The program included easy registration, free transportation, and equipment for the sessions. According to Chopra, program coordinator, the goal was to reduce barriers as much as possible. And with that, she feels like they reached a community in need of access to sport.
“The feedback from the parents and community was so great. I heard from parents that said their kids would never have had the chance to participate in this, let alone even had access to running shoes,” Chopra said. “So that was an indication to me that programs like this are needed.”
The Stick Together participants joined Nepean Nighthawks beginner indoor sessions every Saturday from January to March. Photos/Provided.
The culmination of the program was a tournament called the Frosty Cup, an annual mixer tournament that is open to all skill levels and ages in the club. Chopra said this was an exciting event and a chance for the participants to see different levels of hockey.

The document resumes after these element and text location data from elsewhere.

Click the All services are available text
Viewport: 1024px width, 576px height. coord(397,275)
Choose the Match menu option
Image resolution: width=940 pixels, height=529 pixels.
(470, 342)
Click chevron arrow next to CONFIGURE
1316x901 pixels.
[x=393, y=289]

“Our club works best when it is a tight-knit community, as opposed to groups operating in silos. We like to have club events so everyone can see how they fit into the community,” she said. “For the Frosty Cup, we ask all the teams to all come together and mix in. We have a skills competition and scrimmages. It’s especially good for the beginners getting to see the more experienced people passing and playing. It’s a really good way to integrate the [Stick Together participants] into the wider group.”
Chopra said that the integration with the other beginners and with the club as a whole is a critical piece to making everyone feel welcomed and included in sport.
“When the kids join this program and learn field hockey, they are a Nighthawk,” she said. “The Stick Together Program is a gateway to get registered, barrier-free, it gets them in the door, then they have the opportunity to continue.”
Chopra and her family have been long standing members of the sport and hockey community in the Ottawa area. As far back as she can remember, her parents have been involved in the administrative side of the game. That familial connection to sport organization has led Chopra down this route to supporting community sport programming.
The Chopra family along with the Nepean Nighthawks club is spearheading the creation of a new field hockey facility in the Ottawa area, called the Field Hockey Centre. According to Chopra, with that creation comes more field access and even more opportunity for Indigenous youth, newcomers to Canada and other in-need communities to access sport.
“In order to keep this program going and to grow it, we’ll need a flow of money. We understand government funding comes and goes, so we are going to work hard to find other partners to make sure we can continue to offer programs like this,” she said. “We have partnered with a local tech company that has committed to helping with this program. It’s an example of reaching out to community partners to keep that flow going.”
Chopra and the Nighthawk club felt that the initial pilot of the Stick Together program was a success. Several of the attendees have already registered for the summer leagues and Chopra said they will really know for sure when those kids are old enough to start coaching in the community. For now, they are looking forward to continuing to offer accessible programming to underserved communities in the Ottawa area.
The Stick Together grant supports the creation or continuing progress of projects that specifically target these equity-deserving groups. Any one project can receive up to a maximum of $15,000 (depending on the total number of final applicants) to a total amount of $65,000 will be disbursed in year one of Stick Together.
In the fall of 2022, Field Hockey Canada, in conjunction with Canada Sport for All (CSAI), launched the Stick Together initiative. The Stick Together project seeks to remove barriers and increase sport participation rates for underrepresented groups in field hockey. Equity-deserving groups include Indigenous peoples, People of Colour, 2SLGBTQQIA+, people with low income and newcomers. The purpose of Stick Together is simple: to increase participation and retention in field hockey.